I’ve always been a visual person and reading the story of a young boy, Sajid, drawing pictures everywhere around the house, really captured my imagination. After school, I remember daydreaming about what Sajid would have been up to. I must have read the story, Tasveerein (Drawings) – and made my mother, who is also a teacher, read it to me in her uniquely engaging way – at least a hundred times. Nearly 24 years later; I still know it by heart. 

I was recently reminded of Sajid’s story by my one-year-old boy. He’s learning to walk at the moment and each morning grabs the lowest rung of my book shelf, pulls himself up, and knocks over all my paperbacks. Even though he’s a little young for Urdu Silsila, I couldn’t resist buying the same book for him and introducing him to the characters. As I expected, he loved pointing to the pictures of Sajid  and interacting with them in his own language. 

But there’s another chapter in my Oxford Story. It’s one that I experienced as a teacher at a charitable, religious school in Karachi which teaches students right from nursery to Matric (secondary school).

Despite having no formal teaching experience before I started working there, I knew something was very wrong on my first day as I observed an English lesson that was being taught in Urdu. I expected every teacher to be like my mother, floating around the room and acting out each character in the stories. Instead, the teacher was just monotonously narrating an excerpt from Oxford Reading Circle to a disengaged class of students. 

She read the text from cover to cover, simultaneously translating it into Urdu, without interacting with the students. She then wrote down a set of questions and their answers for the students to copy down. It was rote memorisation at its worst. When asked about the meaning of the words in the book or what they had written down, blank expressions were etched on the students’ faces before finally admitting that they had doubts about the meanings of words.

I remember feeling so disheartened as I didn’t have the skills to change things. That’s when I started visiting the OUP Karachi Office every Saturday for their weekly, free professional development sessions. I learnt so much there about teaching techniques for second languages, how pictures and actions can help build vocabulary, the need to engage students by surrounding them with learning materials, and the importance of encouraging students to answer questions. All the OUP Pakistan (OUPP) trainers were so encouraging and the teaching guides they shared with me were invaluable too!

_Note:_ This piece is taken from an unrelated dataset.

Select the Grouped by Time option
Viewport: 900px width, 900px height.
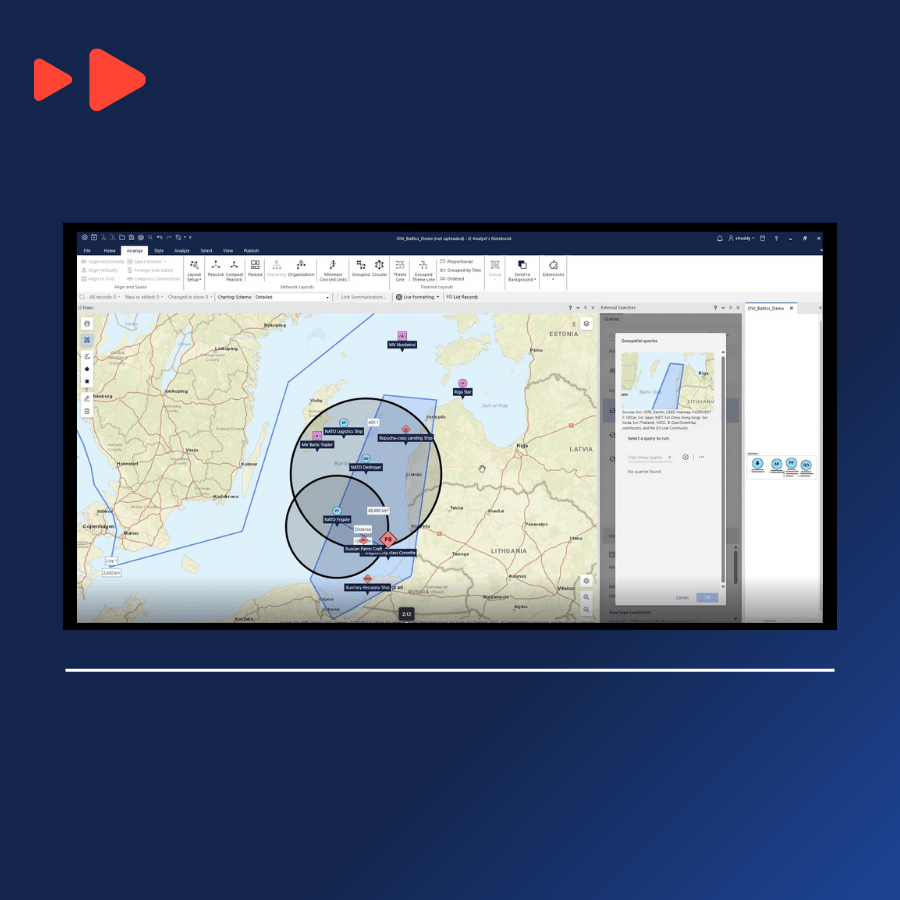pos(461,270)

I started to implement what I was learning at my school, but I was surprised to see that the children were still bored in class. The principal and I finally settled on Broadway, Oxford Reading Tree (ORT), and New Progress English Readers for grades across the school - in some instances it took a while to see results, but it was so gratifying to see students start to enjoy reading and learning. For example, the activities in Broadway encouraged them to read which boosted their writing, while the listening sessions helped their speaking skills. The teaching techniques I picked up at OUPP also helped students learn synonyms. Over time, I could also see the change in the sentences the children were writing.  

I had previously noticed how students were only comfortable using a single adjective ‘beautiful’ and only felt confident writing simple sentences such as: ‘This is my school. This is my beautiful teacher. I love my school and teacher’.
In addition to this, students were enjoying the images in the ORT and asking questions about the objects in the books. Not only did they learn more words, but they also became more inquisitive learners and confident speakers as they finally felt like a part of the lesson. Later on, I also introduced Urdu Silsila in the lower grades of my school and it was wonderful to see children asking the same questions that I had as a student!

Looking back, I realise that Oxford’s titles have been a key part of my childhood. I’m so pleased that I’ve helped make sure they’re a part of my son and other children’s lives too.